AP sand crisis deaths: Families of suicide victims in dire financial situation
AP sand crisis deaths: Families of suicide victims in dire financial situation

AP sand crisis deaths: Families of suicide victims in dire financial situation

The government has denied allegations that the suicides were due to unemployment, saying that they were due to personal reasons and are being politicised by opposition parties.

Polepally Venkatesh, a plumber from Guntur district in Andhra Pradesh, took his own life on October 2. A video that he had recorded before his death surfaced on October 28, in which he talked about being without work for four months.

“The situation is not good. There is no work. I don’t have the means to provide for my wife and children,” Venkatesh had said in the video. Around the same time, two more construction workers in the state reportedly took their lives.

Opposition parties claim that as many as 36 to 50 construction workers have died by suicide so far, because of unemployment caused by a shortage of sand needed for construction activity, ever since the YSRCP government came to power. The government has denied these allegations, stating that the suicides were due to personal reasons and are being politicised by the opposition parties.

The verbal spats between the ruling and opposition parties continue. Meanwhile, Rashi, Venkatesh’s 21-year-old wife, is left to fend for herself and her child. As she talks about how Venkatesh had been stressed for months due to lack of work, she goes on to blame herself.

“I should’ve understood his problems. Instead, I was concerned only with our son’s health and with putting food on the table. I would constantly ask him to bring groceries or arrange money for our son’s medical expenses. That would really upset him,” Rashi says.
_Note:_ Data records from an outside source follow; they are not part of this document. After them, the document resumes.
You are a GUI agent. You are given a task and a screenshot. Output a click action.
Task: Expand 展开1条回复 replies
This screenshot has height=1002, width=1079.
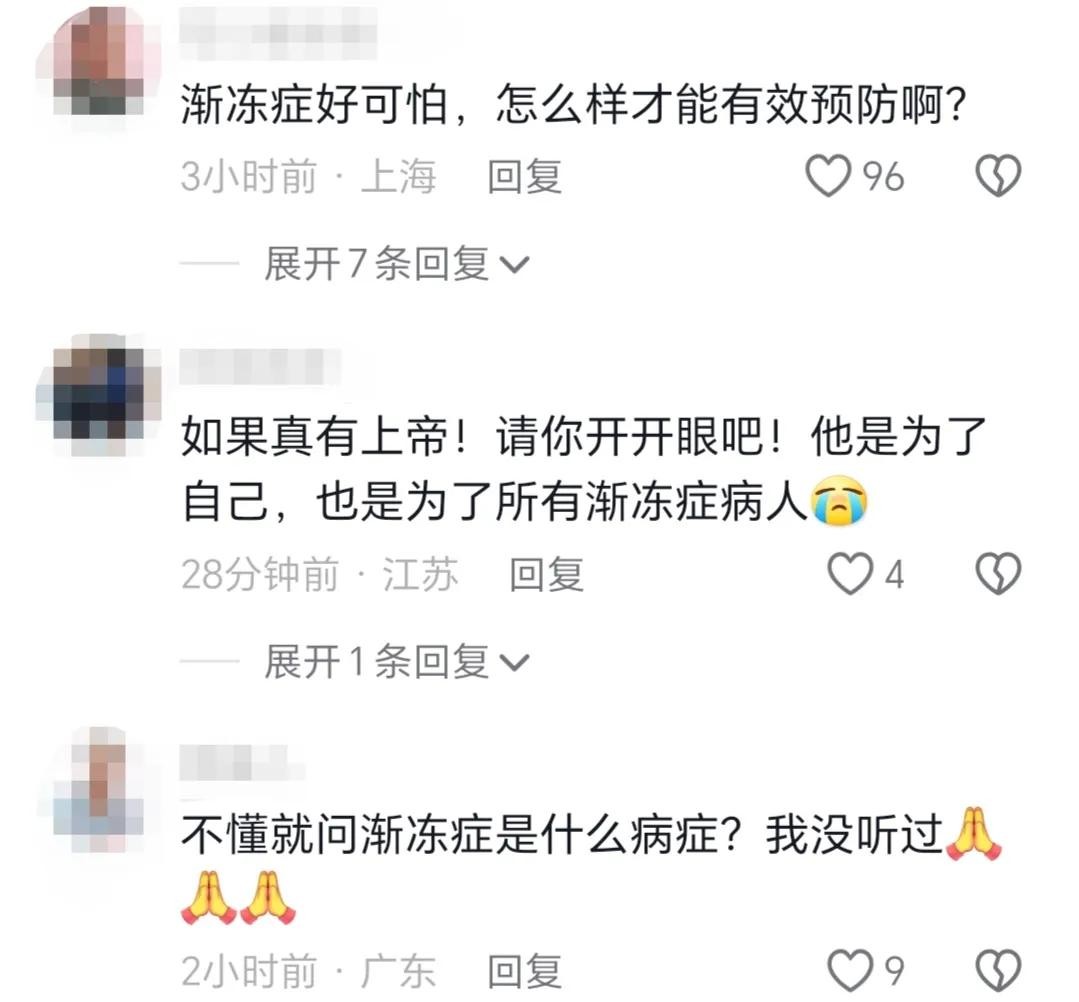pos(396,661)
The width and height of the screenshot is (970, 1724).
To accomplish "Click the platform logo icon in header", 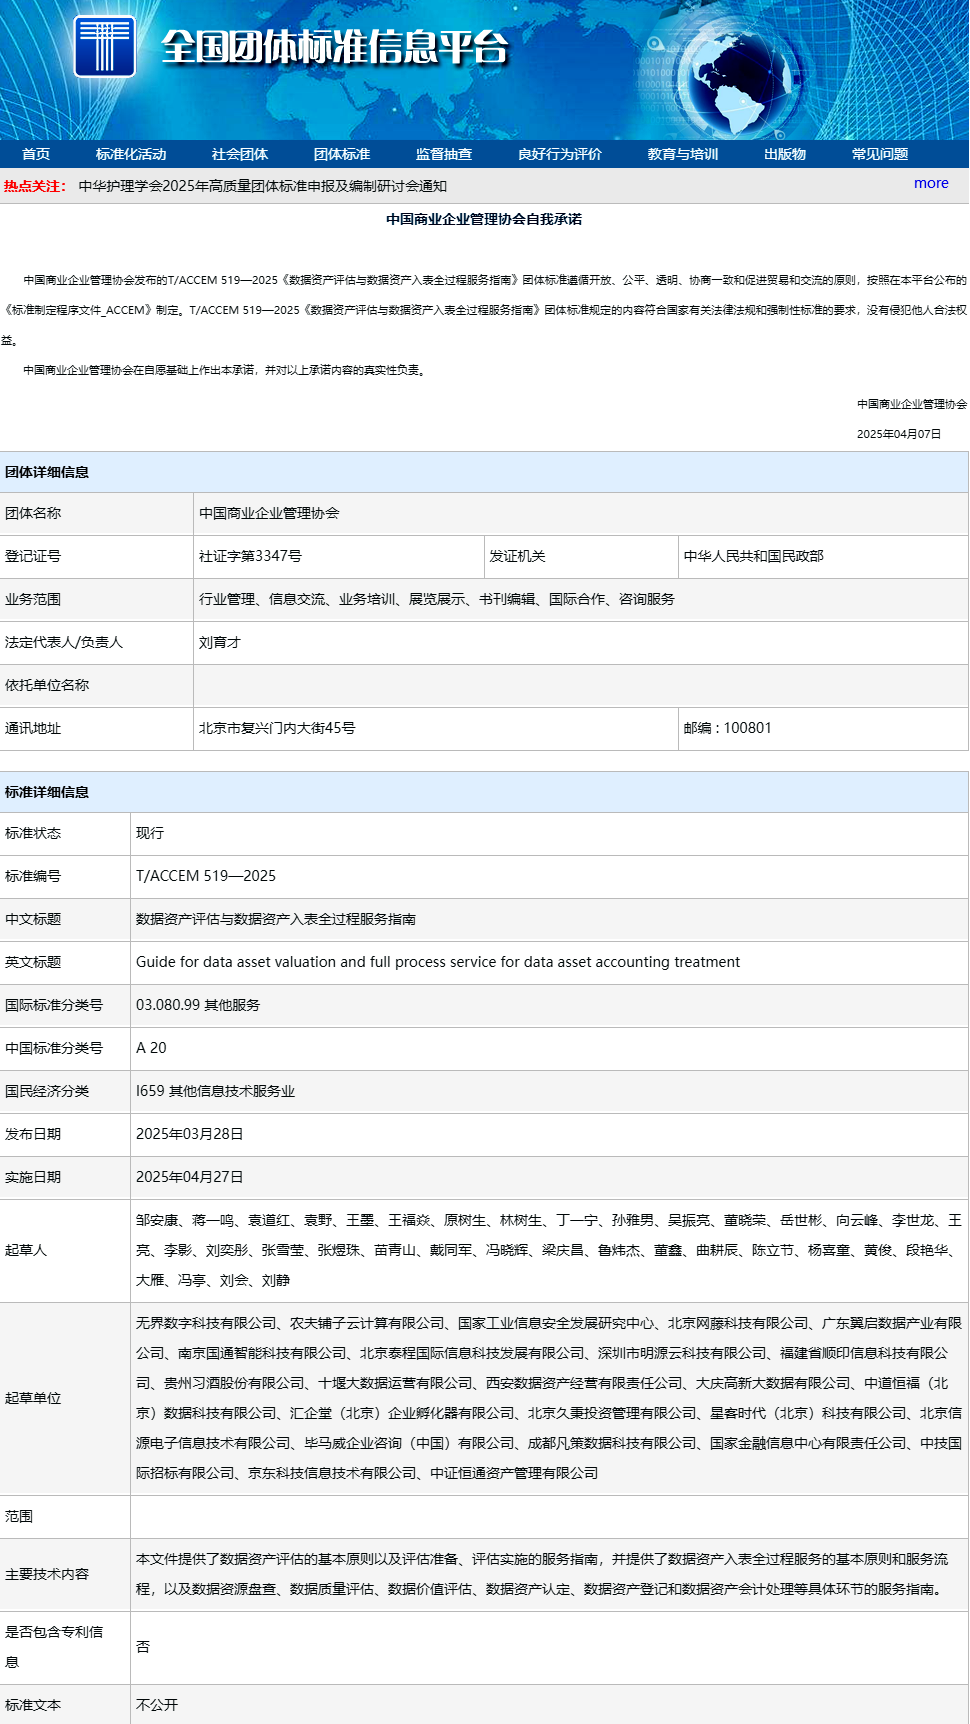I will point(105,46).
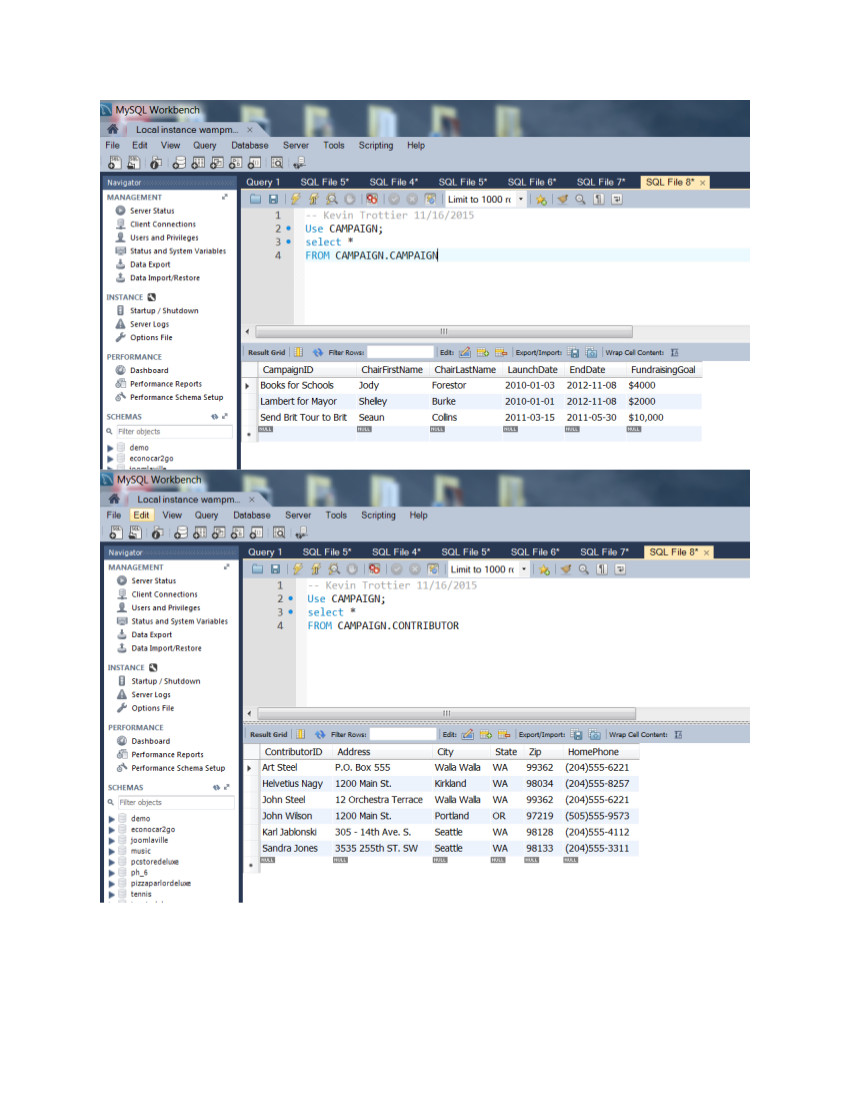Toggle stop-on-error icon in the CAMPAIGN.CAMPAIGN editor toolbar
The height and width of the screenshot is (1100, 850).
click(x=371, y=199)
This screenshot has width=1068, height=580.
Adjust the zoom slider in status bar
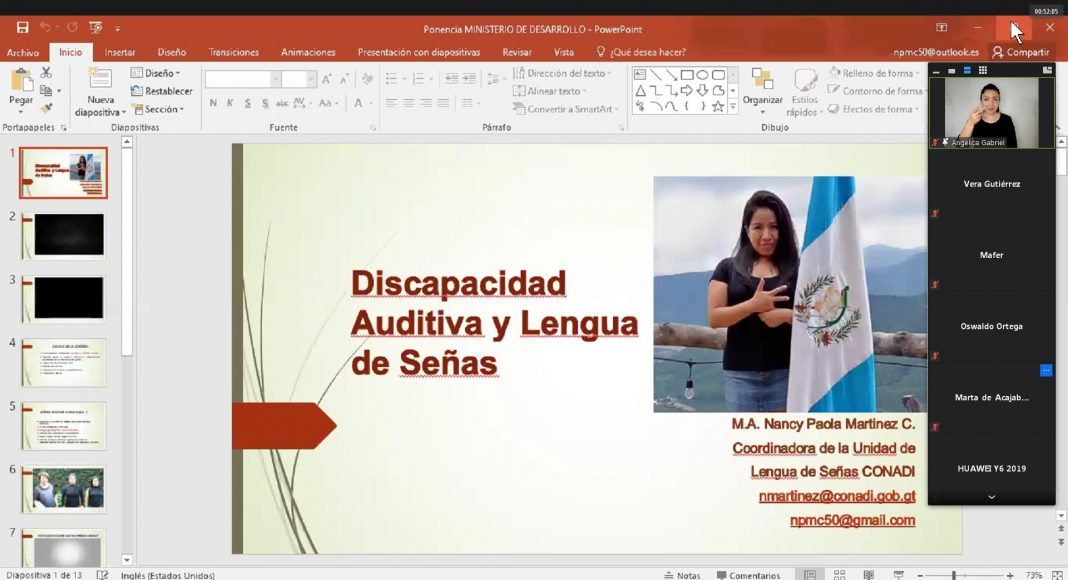pyautogui.click(x=953, y=575)
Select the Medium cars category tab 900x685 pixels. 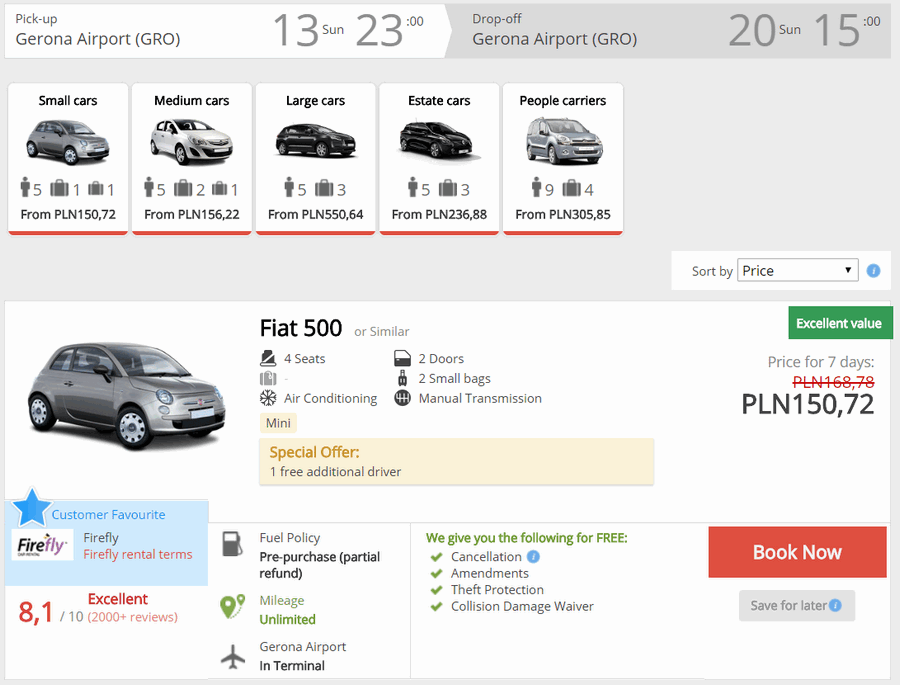192,158
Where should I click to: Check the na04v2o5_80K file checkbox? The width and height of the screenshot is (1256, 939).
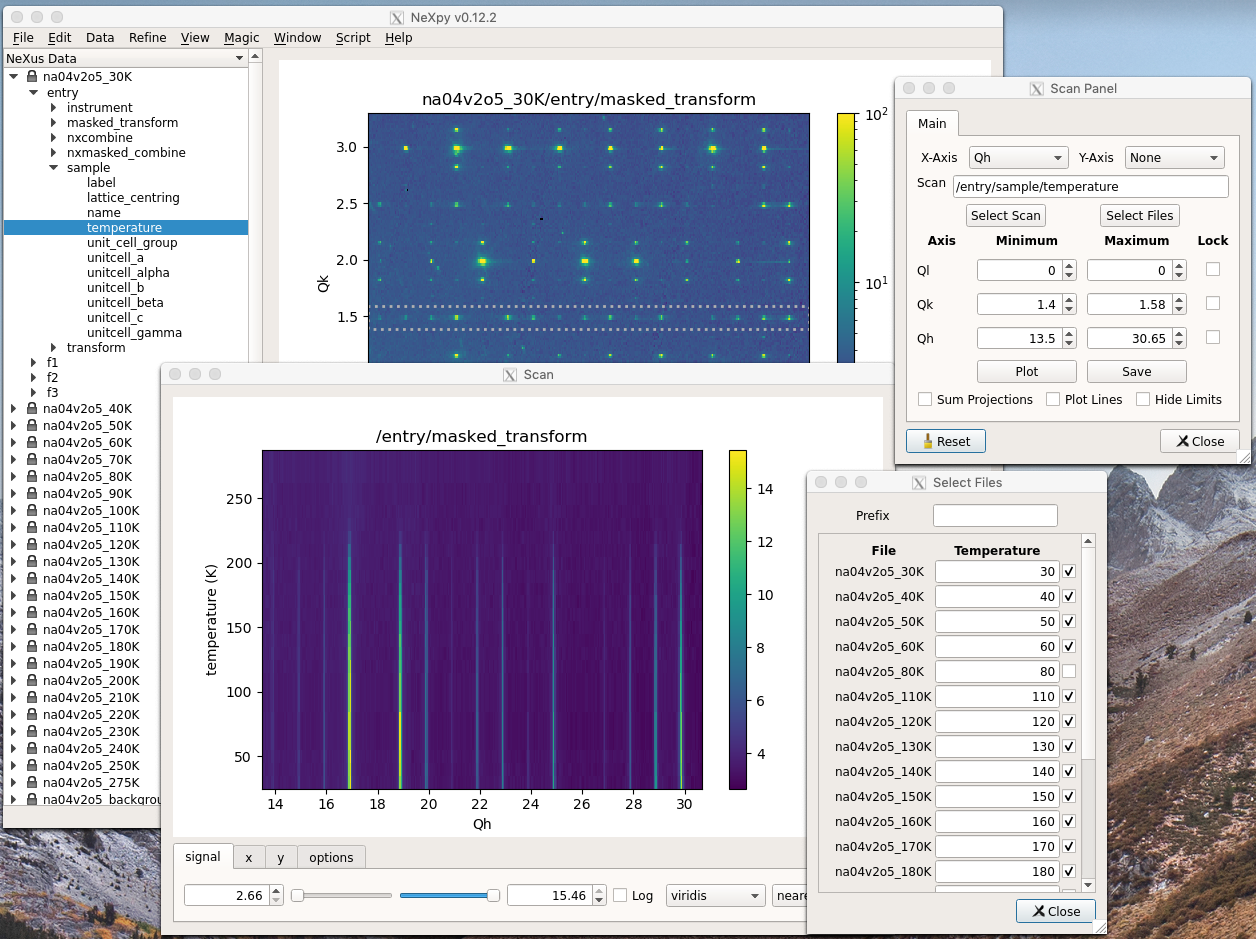click(x=1069, y=671)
Rashi, who was married to Venkatesh for nearly three years, has a 14-month-old son, who has been diagnosed with testicular hydrocele. “Doctors have told us that he needs surgery, but he is very lean and needs to be fed well so he puts on some weight first. These were my only concerns. This is why I pestered Venkatesh constantly and we ended up fighting often, though he kept pleading with me to understand that there was no work,” she says, in a heartbreakingly regretful voice.

For the past month and a half since they lost Venkatesh, Rashi and her child have somehow managed to get by with help from relatives. While the Telugu Desam Party has offered a financial support of Rs 2 lakh for Rashi and her child, there are loans amounting to more than Rs 1 lakh to be repaid, apart from the child’s surgery which is expected to cost around Rs 40,000 to 50,000.

“I got married before I could complete my intermediate education. I’m desperately looking for work to provide for my child, but he also needs constant care,” she laments. With no financial assets of their own, the financial condition of the family, which was already fragile, has now become even more precarious after Venkatesh’s death.

Raavi Gopi, a tractor driver from Piduguralla mandal of Guntur district, killed himself on October 29. Like Venkatesh, he is survived by a two-year-old child, and his wife who is pregnant. His family’s situation is very similar to Rashi’s, according to Gopi’s paternal uncle Babu Rao.

“His work involved transporting sand. They have no agricultural land or any other capital. He was entirely dependent on daily wage labour. With no income for months, and pressure from people he had borrowed money from, he probably decided to take the drastic step,” Babu Rao says. With no collateral for bank loans, Gopi had taken informal loans locally, amounting to nearly Rs 1,80,000, Babu Rao says. “The monthly interest on the loans ranges from 3 to 4 per cent, and sometimes higher than that,” he adds.

The children of Botla Venkatrao, a 63-year-old construction worker from Nadendla mandal in Guntur who also died by suicide on November 7, tell a similar story. According to his daughter Malleshwari and son Suresh, Venkatrao had accumulated a debt of nearly Rs 5 lakh, for building a house and other expenses.

“We have no farmland. Without income for the past few months, my brother had to discontinue his bachelor’s degree,” says Malleshwari, who is married and lives with her in-laws and is now helping her family out after her father’s death. Their 50-year-old mother is also dependent on daily wage labour, Malleshwari says.

Opposition parties have held protests demanding a compensation of Rs 10,000 per month for workers forced into unemployment, and an ex gratia ranging from Rs 5 lakh to Rs 25 lakh for families of the suicide victims. Earlier this month, following Pawan Kalyan’s ‘long march’ against sand scarcity in Vizag, Minister for Municipal Administration Botcha Satyanarayana had told reporters that a compensation can be considered only once the deaths are proven to have been caused by sand shortage, and not due to personal reasons. The minister also stated that there was no clear mechanism in place to provide such compensation.

On the other hand, union leaders earlier claimed that there are already funds for the workers under the state’s Building and Other Construction Workers Welfare Board, from which the compensation must be paid. However, many construction workers remain unaffiliated with the union and several others from other professions are indirectly dependent on activity in the construction sector.

While the state government continues to deny that the sand crisis has caused deaths and claims to have stepped up measures to increase the supply of sand, the fragile financial condition of workers who have been unemployed for months continues with no immediate solution in sight.